WORK ITEM >> Would you repeat all the lines below, exactly as they stand?
# # # # #
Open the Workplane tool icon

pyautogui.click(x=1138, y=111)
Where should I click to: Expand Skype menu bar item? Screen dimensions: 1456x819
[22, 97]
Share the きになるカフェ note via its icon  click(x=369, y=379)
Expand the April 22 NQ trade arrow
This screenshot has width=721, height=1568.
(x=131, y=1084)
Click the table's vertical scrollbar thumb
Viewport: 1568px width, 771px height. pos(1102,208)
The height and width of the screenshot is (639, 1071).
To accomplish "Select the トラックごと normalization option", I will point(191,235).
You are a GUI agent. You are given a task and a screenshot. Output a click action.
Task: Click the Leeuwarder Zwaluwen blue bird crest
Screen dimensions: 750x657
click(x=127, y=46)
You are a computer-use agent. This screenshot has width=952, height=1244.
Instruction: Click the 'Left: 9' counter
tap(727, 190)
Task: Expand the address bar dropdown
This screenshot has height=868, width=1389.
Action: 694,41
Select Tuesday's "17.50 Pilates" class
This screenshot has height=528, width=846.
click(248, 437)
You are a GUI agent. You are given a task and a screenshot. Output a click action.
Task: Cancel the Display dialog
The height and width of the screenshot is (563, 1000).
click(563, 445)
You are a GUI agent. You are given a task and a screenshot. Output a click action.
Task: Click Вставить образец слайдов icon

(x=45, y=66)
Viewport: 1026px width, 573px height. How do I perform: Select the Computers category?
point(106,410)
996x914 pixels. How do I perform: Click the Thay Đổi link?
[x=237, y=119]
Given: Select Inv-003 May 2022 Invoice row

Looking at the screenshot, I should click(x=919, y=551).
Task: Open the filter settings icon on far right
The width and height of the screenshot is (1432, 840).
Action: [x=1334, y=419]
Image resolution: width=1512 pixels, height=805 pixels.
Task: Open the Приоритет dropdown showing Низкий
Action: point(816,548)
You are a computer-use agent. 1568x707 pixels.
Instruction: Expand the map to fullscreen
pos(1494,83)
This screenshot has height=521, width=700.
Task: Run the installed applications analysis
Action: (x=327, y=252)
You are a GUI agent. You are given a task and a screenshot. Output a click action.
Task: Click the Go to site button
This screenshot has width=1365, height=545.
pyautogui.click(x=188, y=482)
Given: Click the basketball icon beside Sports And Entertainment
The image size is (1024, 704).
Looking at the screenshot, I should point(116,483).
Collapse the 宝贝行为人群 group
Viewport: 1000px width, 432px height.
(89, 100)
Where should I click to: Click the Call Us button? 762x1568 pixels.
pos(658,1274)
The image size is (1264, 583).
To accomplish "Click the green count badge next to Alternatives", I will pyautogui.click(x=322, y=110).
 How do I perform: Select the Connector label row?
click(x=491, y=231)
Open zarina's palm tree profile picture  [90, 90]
# # # # #
ANSWER TO THIS TASK >>
Open the Workplane tool icon

pyautogui.click(x=1138, y=111)
Where should I click to: Expand Skype menu bar item? Screen dimensions: 1456x819
[22, 97]
Share the きになるカフェ note via its icon  click(x=369, y=379)
Expand the April 22 NQ trade arrow
This screenshot has width=721, height=1568.
(x=131, y=1084)
Click the table's vertical scrollbar thumb
Viewport: 1568px width, 771px height. pos(1102,208)
The height and width of the screenshot is (639, 1071).
To accomplish "Select the トラックごと normalization option", I will point(191,235).
You are a GUI agent. You are given a task and a screenshot. Output a click action.
Task: Click the Leeuwarder Zwaluwen blue bird crest
Screen dimensions: 750x657
click(x=127, y=46)
You are a computer-use agent. This screenshot has width=952, height=1244.
Instruction: Click the 'Left: 9' counter
tap(727, 190)
Task: Expand the address bar dropdown
This screenshot has height=868, width=1389.
Action: 694,41
Select Tuesday's "17.50 Pilates" class
This screenshot has height=528, width=846.
click(248, 437)
You are a GUI agent. You are given a task and a screenshot. Output a click action.
Task: Cancel the Display dialog
The height and width of the screenshot is (563, 1000).
click(563, 445)
You are a GUI agent. You are given a task and a screenshot. Output a click action.
Task: Click Вставить образец слайдов icon

(x=45, y=66)
Viewport: 1026px width, 573px height. How do I perform: Select the Computers category?
point(106,410)
996x914 pixels. How do I perform: Click the Thay Đổi link?
[x=237, y=119]
Given: Select Inv-003 May 2022 Invoice row

Looking at the screenshot, I should click(x=919, y=551).
Task: Open the filter settings icon on far right
The width and height of the screenshot is (1432, 840).
Action: [x=1334, y=419]
Image resolution: width=1512 pixels, height=805 pixels.
Task: Open the Приоритет dropdown showing Низкий
Action: point(816,548)
You are a computer-use agent. 1568x707 pixels.
Instruction: Expand the map to fullscreen
pos(1494,83)
This screenshot has height=521, width=700.
Task: Run the installed applications analysis
Action: (x=327, y=252)
You are a GUI agent. You are given a task and a screenshot. Output a click action.
Task: Click the Go to site button
This screenshot has width=1365, height=545.
pyautogui.click(x=188, y=482)
Given: Click the basketball icon beside Sports And Entertainment
The image size is (1024, 704).
Looking at the screenshot, I should point(116,483).
Collapse the 宝贝行为人群 group
Viewport: 1000px width, 432px height.
(89, 100)
Where should I click to: Click the Call Us button? 762x1568 pixels.
pos(658,1274)
The image size is (1264, 583).
To accomplish "Click the green count badge next to Alternatives", I will pyautogui.click(x=322, y=110).
 How do I perform: Select the Connector label row?
click(x=491, y=231)
Open zarina's palm tree profile picture  [90, 90]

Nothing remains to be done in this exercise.